We observed from our experimental data that the peak at 654 nm, which appears because of the absorption by PC and Chl-a on both side at 617 and 680 nm respectively, is very dynamic in nature. Its appearance and magnitude depends on PC, Chl-a and b concentrations. Metsamaa et al. [15] reported that Rrs peak at 650 nm only appears and can be detected by remote sensing instruments (with 10 nm spectral resolution and 1,000:1 signal-to-noise ratio) when Chl-a concentration reaches 8–10 mg m−3. However, in a few experiments we observed that the 654 nm peak appeared on the reflectance spectra acquired by USB4000 (sampled at 10 nm spectral resolution with 250:1 signal-to-noise ratio) even when the Chl-a and PC concentration were 0.7 µg L−1 (or 0.7mg m−3) and 7,050 cells mL−1, respectively (Figure 3). On the other hand, in another experiment, we did not observe the peak at 654 nm even when the Chl-a and PC concentrations were 7.4 µg L−1 and 21,050 cells mL−1, respectively.
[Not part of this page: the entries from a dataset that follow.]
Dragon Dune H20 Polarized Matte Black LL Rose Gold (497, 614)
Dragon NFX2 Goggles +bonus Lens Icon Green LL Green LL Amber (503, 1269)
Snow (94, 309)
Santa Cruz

That proved our initial conclusion that the proportion of the concentration of PC to Chl-a controls the appearance of the 654 nm peak.
Figure 3. Percent reflectance spectra of Synechocystis and Anabaena showing appearance and dynamics of 650 nm peak at different Chl-a concentrations.
Figure 3. Percent reflectance spectra of Synechocystis and Anabaena showing appearance and dynamics of 650 nm peak at different Chl-a concentrations.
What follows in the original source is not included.